→ Study questions
(1) According to the Bitcoin treasury extract, what is the company's average Bitcoin acquisition price?
(2) Continue the extract on the company's Bitcoin purchasing policy from its final sentence.

The policy of immediately converting equity inflows into Bitcoin ensures that shareholder capital is not left sitting in fiat currency. For a company whose thesis rests on the idea that fiat erodes in real terms while Bitcoin represents a superior long-term store of value, this approach maintains strict alignment with its stated philosophy.
At the same time, the “always buying the top” approach carries its own limitations. Of course, timing Bitcoin is a losing strategy. Most attempts to trade around volatility underperform simple accumulation. However, the fact remains that committing all inflows at once can expose the company to the risk of systematically buying at cyclical highs.
In practice, the policy maximizes long-term Bitcoin-per-share exposure, but it comes at the cost of short-term balance-sheet vulnerability, since Bitcoin could trade below the company’s average acquisition price of $111,516 in the near future.

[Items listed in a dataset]
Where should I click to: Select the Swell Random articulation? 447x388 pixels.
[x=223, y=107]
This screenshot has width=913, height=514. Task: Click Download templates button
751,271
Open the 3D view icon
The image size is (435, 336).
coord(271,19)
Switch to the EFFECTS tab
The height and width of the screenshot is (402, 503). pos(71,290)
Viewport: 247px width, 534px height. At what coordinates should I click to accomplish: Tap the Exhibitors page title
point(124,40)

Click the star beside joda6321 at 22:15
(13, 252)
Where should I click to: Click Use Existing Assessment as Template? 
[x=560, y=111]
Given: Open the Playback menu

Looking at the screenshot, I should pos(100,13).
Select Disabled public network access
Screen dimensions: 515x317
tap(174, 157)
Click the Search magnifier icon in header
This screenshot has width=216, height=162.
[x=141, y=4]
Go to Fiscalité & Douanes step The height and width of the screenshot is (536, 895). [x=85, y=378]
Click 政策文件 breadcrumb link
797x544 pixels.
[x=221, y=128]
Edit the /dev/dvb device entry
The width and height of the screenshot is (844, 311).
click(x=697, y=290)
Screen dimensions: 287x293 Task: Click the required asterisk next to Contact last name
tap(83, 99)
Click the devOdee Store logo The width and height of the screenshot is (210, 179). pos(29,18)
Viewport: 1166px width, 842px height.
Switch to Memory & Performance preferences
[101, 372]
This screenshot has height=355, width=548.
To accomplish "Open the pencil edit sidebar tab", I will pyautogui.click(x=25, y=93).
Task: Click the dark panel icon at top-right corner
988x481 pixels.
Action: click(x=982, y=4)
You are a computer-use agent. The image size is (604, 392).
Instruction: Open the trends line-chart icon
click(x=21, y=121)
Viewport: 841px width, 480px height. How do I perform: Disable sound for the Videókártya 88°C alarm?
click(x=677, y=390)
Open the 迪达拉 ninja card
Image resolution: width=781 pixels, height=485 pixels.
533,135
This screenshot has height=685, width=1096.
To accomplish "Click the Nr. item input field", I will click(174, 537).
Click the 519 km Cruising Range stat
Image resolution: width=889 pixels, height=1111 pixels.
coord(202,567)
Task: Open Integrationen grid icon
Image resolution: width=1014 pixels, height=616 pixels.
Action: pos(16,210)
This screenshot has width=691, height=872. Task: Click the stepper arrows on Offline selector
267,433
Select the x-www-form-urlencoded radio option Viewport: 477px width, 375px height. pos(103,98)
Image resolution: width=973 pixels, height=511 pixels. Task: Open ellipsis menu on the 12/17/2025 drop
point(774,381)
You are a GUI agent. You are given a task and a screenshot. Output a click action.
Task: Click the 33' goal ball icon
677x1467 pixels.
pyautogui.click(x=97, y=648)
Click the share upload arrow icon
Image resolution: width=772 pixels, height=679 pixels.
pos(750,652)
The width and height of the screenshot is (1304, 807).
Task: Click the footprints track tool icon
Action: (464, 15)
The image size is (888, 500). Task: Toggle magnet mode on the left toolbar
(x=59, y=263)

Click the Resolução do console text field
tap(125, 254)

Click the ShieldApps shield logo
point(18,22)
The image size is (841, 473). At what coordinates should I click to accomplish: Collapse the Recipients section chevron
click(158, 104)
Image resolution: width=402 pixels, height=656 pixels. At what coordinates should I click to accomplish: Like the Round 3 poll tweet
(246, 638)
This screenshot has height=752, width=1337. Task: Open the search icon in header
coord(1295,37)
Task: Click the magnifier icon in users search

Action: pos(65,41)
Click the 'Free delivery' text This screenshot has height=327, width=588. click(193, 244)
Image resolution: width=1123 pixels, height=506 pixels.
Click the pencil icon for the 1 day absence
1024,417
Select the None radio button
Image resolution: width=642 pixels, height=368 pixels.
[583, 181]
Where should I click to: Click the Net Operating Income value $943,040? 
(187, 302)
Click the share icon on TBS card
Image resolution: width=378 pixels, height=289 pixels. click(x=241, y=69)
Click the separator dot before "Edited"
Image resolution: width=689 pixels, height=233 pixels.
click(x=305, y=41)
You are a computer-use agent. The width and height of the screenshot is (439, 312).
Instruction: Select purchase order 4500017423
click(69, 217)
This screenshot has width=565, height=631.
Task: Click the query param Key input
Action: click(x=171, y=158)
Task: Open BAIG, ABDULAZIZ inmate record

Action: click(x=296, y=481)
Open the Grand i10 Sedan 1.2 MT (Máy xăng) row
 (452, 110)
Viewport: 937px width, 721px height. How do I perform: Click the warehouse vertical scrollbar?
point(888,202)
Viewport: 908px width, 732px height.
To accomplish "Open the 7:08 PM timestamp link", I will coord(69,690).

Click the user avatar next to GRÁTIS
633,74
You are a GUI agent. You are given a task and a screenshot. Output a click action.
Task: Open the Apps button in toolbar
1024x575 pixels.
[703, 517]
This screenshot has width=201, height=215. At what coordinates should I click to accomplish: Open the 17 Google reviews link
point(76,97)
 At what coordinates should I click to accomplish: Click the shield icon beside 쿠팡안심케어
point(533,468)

→ Task answers
(1) $111,516

(2)
The Smarter Web Company finances its Bitcoin treasury expansion entirely through equity-linked channels. Private placements have been carried out at prevailing market prices, which avoids discounted issuances. The company also operates an At-The-Market (ATM) facility, capped at 20% of daily trading volume and used only on rising days, thus reducing pressure on the share price.
That said, an ATM remains dilutive by nature. The only way shareholder value grows under this model is if Bitcoin appreciation outpaces the dilutive effect of new issuance. When that happens, Bitcoin per share increases, and the program delivers accretive results. When it does not, dilution outweighs asset growth, and value per share declines.
Up to now, SWC has managed to maintain a rising trend in Bitcoin per share, though the pace has slowed due to both the market weakness in late summer and the company’s limited ability to issue stock without eroding shareholder value.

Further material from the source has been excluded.